'It’s painting not as an object to hang on a wall, but the wall itself.'

The Seventh Scene, Villa dei Misterei (the Villa of Mysteries), about 50BC, 7ft by 7ft, Pompeii, Italy

Michael Hulls says:
This is painting as a 360° immersive, intoxicating theatrical experience, commemorating an arcane ritual of female initiation that we cannot fully understand and, as such, it sets my imagination racing to fill in the gaps. The pervasive, powerful eroticism of the inexplicit is matched by the sumptuous sensual colour scheme of the fleshy tones, yellowy golds and greens contrasted against the imperial purples and deep, rich Pompeiian reds. The transformational psychology of pain and pleasure is depicted in a dramatic unity of time, place and action. It’s painting not as an object to hang on a wall, but the wall itself.

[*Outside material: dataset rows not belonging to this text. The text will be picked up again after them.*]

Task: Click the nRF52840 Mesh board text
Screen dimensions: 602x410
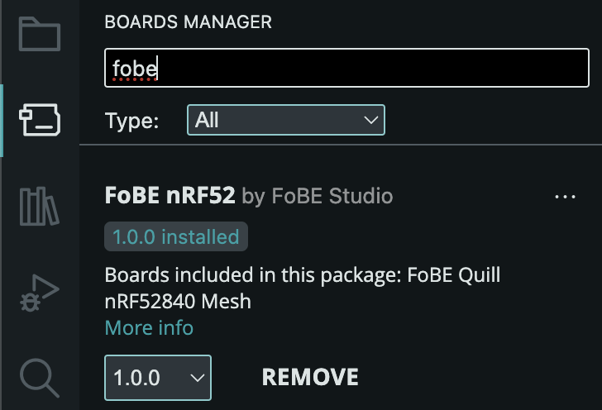Action: click(178, 302)
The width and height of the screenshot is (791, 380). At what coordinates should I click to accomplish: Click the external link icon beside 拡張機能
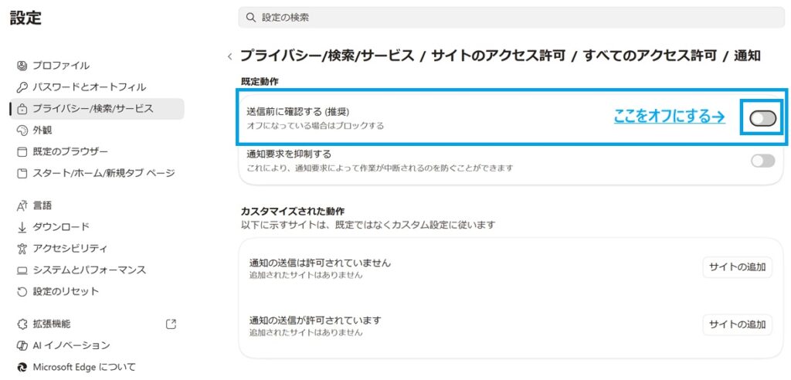pos(171,324)
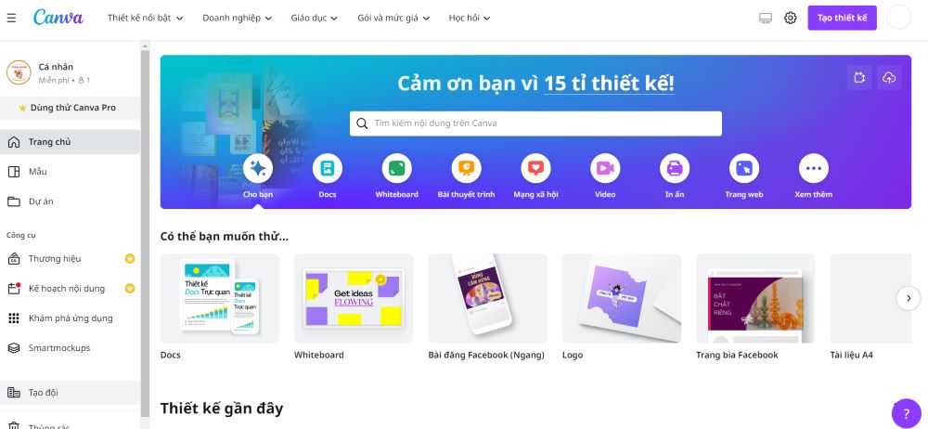The width and height of the screenshot is (928, 429).
Task: Open the Docs category icon in banner
Action: coord(328,169)
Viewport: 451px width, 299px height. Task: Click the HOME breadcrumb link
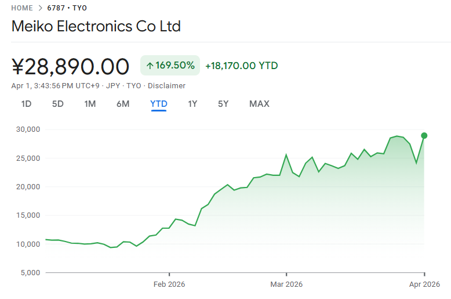22,8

Michael Hulls is an award-winning light designer for dance. ‘Maliphantworks,’ with choreographer Russell Maliphant, will be at the Coronet, Notting Hill Gate, London W11, February 28–March 11

John McEwen comments on The Seventh Scene:
In Greek mythology, Dionysus— also called Bacchus—represented the intoxicating power of nature. As the first cultivator of the vine, he was god of wine, giver of joy, disperser of sorrow and oracular healer.

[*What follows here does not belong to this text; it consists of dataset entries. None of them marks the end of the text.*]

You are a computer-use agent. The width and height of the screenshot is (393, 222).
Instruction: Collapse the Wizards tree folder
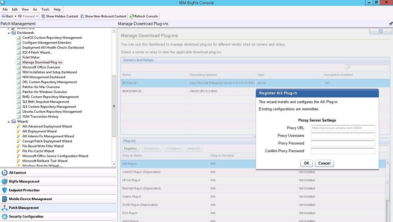pyautogui.click(x=8, y=122)
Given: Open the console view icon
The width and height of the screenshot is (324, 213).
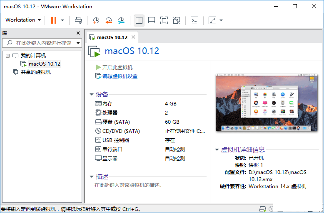Looking at the screenshot, I should point(194,20).
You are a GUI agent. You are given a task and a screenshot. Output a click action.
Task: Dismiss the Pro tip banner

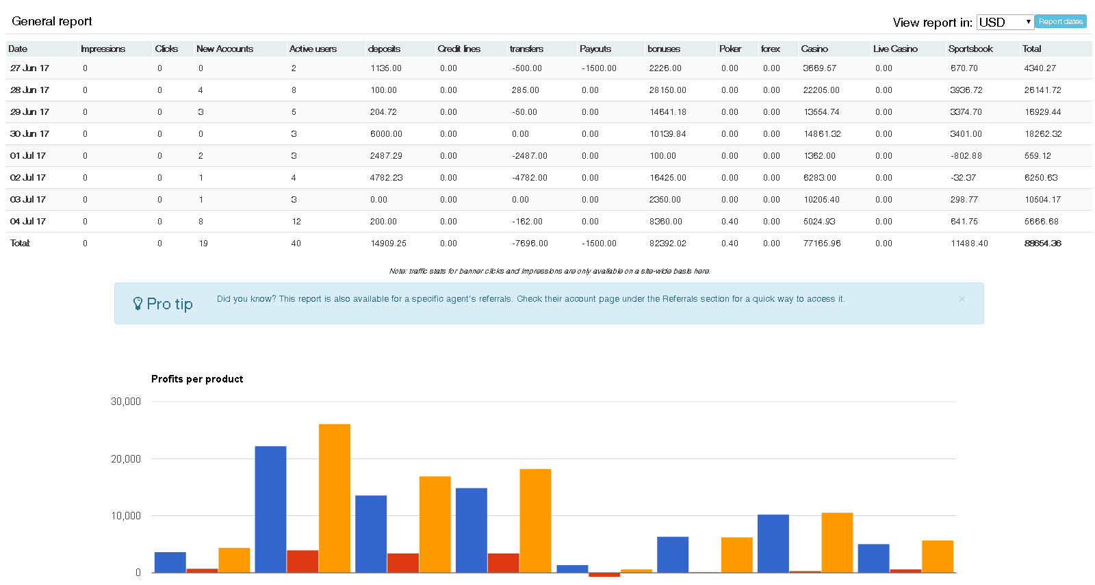[962, 299]
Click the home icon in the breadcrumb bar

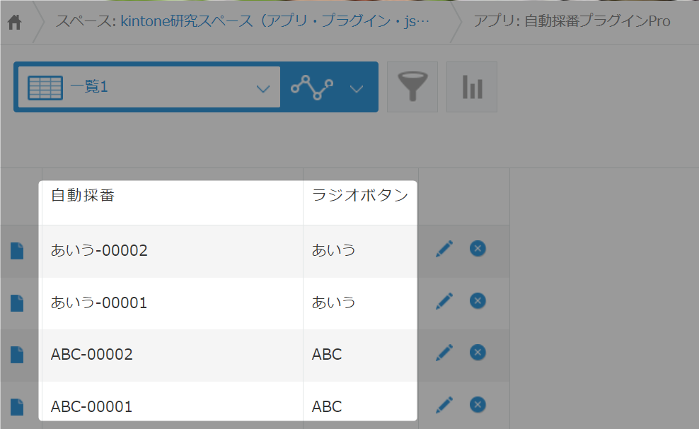[x=16, y=20]
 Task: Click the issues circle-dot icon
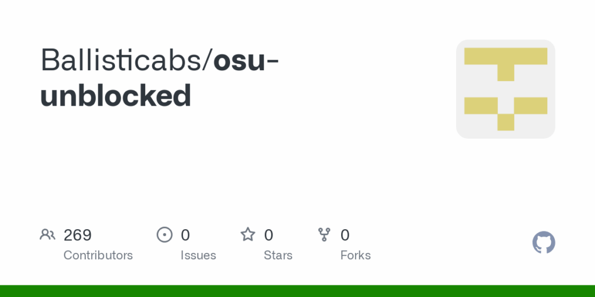pos(164,234)
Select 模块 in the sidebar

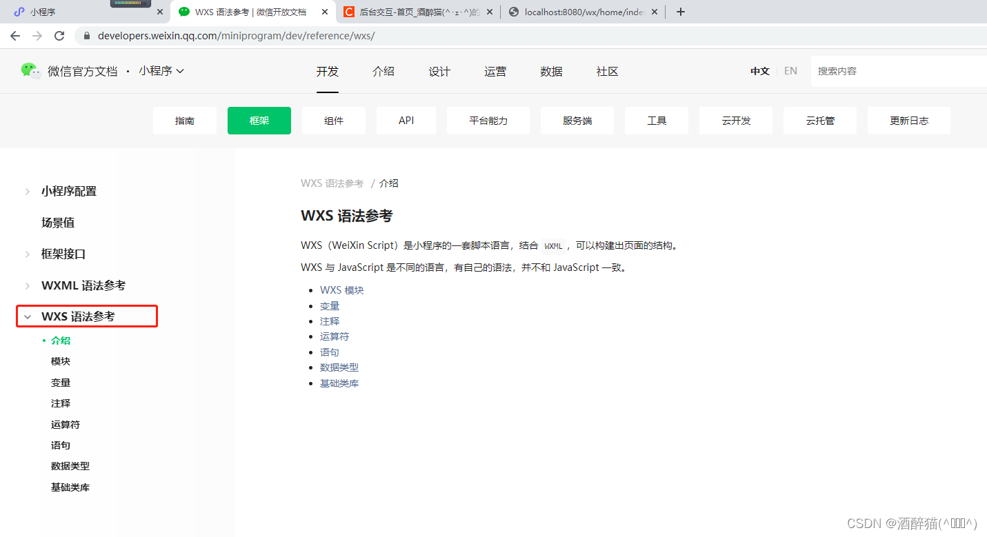pos(61,361)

Pompeii’s love of wine and bacchanals is indicated by the sanctuary built to Bacchus/Dionysus in the 3rd century bc. In 186bc, the Roman Senate tried to extinguish the Bacchus cult, with its Greek origins and orgiastic associations, but the persecution seems not to have reached Pompeii.

The Villa of Mysteries, a lavishly appointed country house and probably working farm, was about a quarter of a mile north of Pompeii. The town and neighbouring Herculaneum were buried by the fallout after the erupt- ion of Mount Vesuvius, five miles away, in AD79. Pompeii was rediscovered in 1748, the villa in 1909. It covered about 40,000sq ft and had at least 60 rooms.

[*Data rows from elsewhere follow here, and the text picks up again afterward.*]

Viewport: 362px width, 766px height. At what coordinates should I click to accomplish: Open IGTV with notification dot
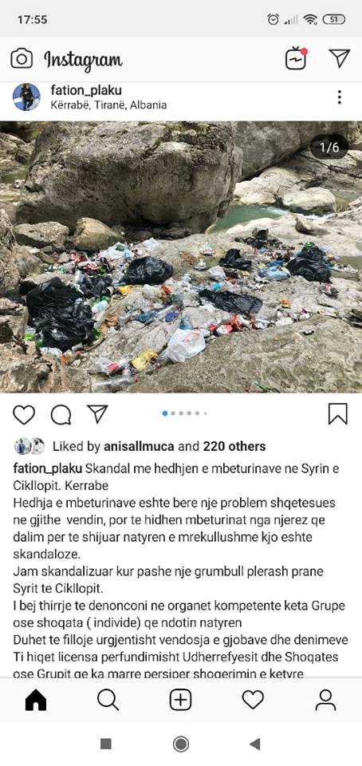(296, 59)
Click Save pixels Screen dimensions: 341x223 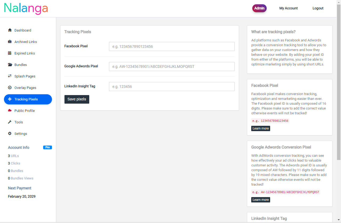click(77, 99)
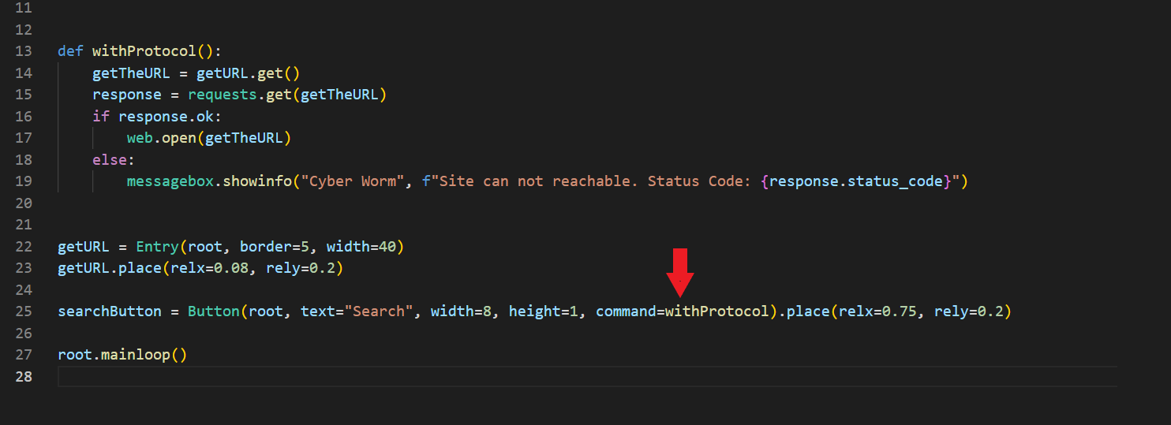The width and height of the screenshot is (1171, 425).
Task: Click line number 13 in the gutter
Action: click(x=23, y=51)
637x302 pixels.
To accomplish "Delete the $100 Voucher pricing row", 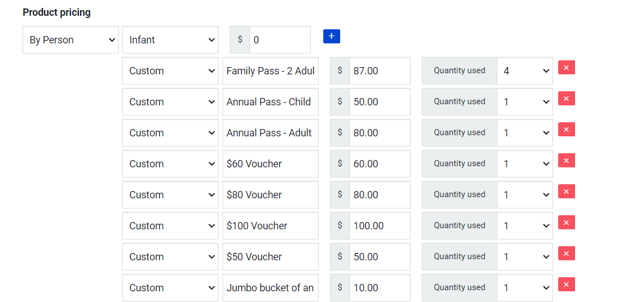I will coord(566,223).
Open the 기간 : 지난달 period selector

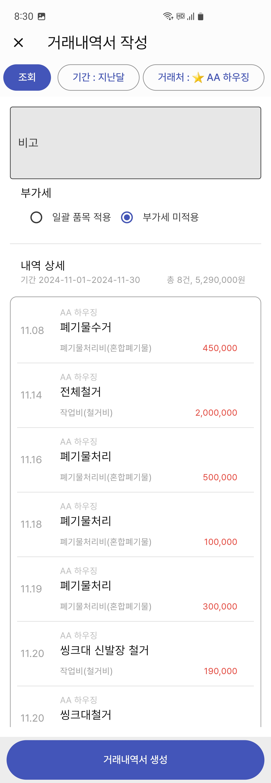[98, 78]
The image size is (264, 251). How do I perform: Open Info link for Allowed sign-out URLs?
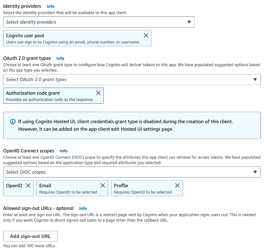[83, 208]
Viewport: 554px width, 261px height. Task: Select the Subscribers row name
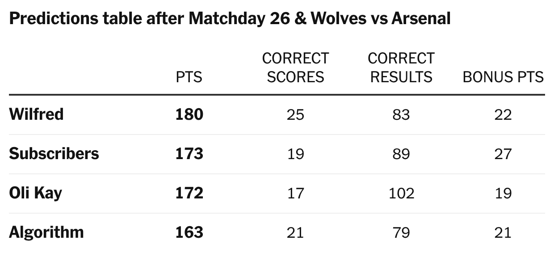[x=54, y=154]
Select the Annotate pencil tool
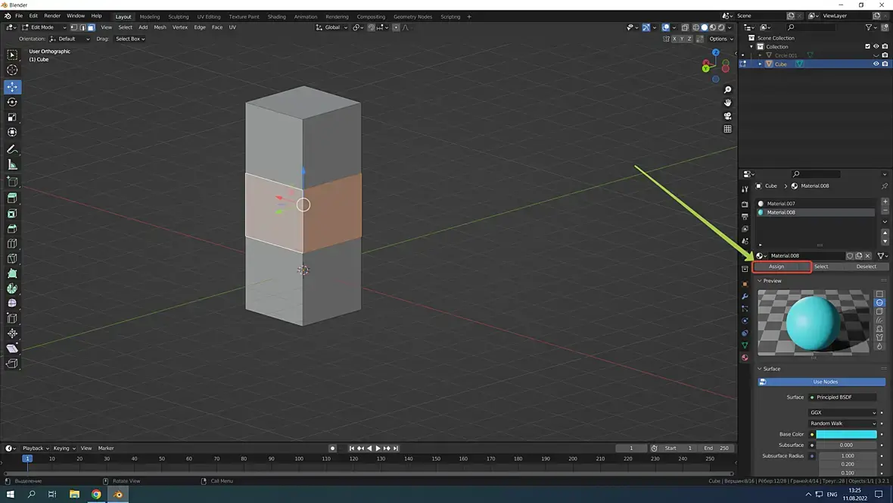This screenshot has height=503, width=893. [12, 149]
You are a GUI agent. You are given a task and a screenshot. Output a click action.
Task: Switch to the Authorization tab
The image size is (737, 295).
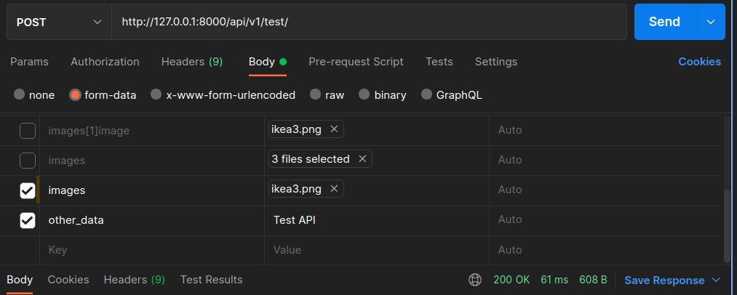[x=105, y=62]
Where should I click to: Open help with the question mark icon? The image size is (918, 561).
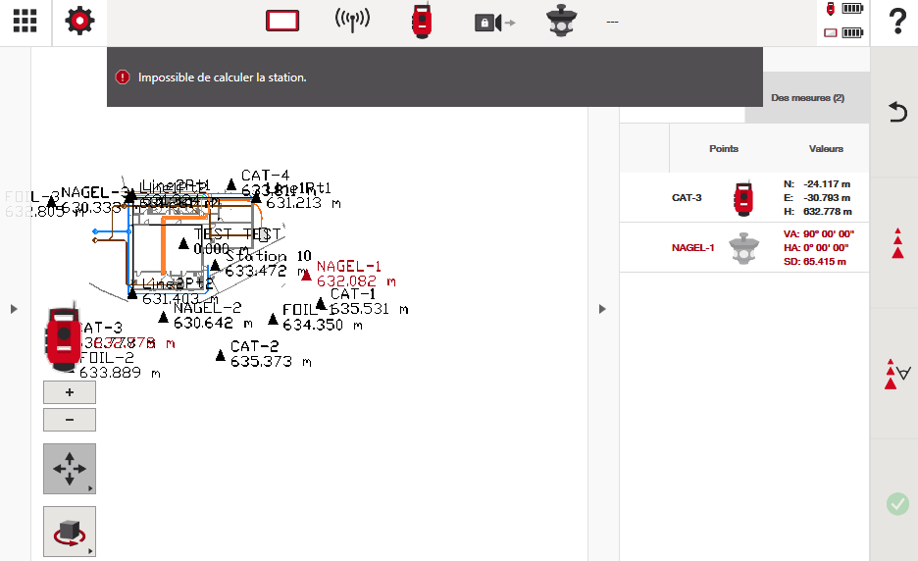895,22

The owner’s business was probably wine. This is particularly suggested by the mysterious megalographia (pictorial cycle of life-sized figures), unique in Pompeii, which decorated the supposed dining room, hence the Villa of ‘Mysteries’. There are 10 scenes, thought sequentially to show the initiation of a woman/bride into the cult of Dionysus, the principal figure in scene six. Scene seven shows the rite’s completion.

The kneeling initiate has been whipped and is consoled by Bacchantes (maenads in ancient Greece), female followers of Bacchus/Dionysus. One holds a thyrsus, a ceremonial presentation stick tipped with a pinecone. The dancer ecstatically clashes cymbals. The fresco has been extensively restored, but remains ‘a stunning example of “saturation viewing”’ (Mary Beard).